## Your assignment
Would you please repeat the material exactly, from the first line to the last?

*** Recorded information ***

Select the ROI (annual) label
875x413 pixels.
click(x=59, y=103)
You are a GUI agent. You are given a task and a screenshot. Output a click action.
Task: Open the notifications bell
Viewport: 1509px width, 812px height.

***

## Your response
Select the ROI (annual) label
875x413 pixels.
click(x=59, y=103)
You are a GUI agent. You are given a task and a screenshot. Output a click action.
Task: Open the notifications bell
Viewport: 1509px width, 812px height.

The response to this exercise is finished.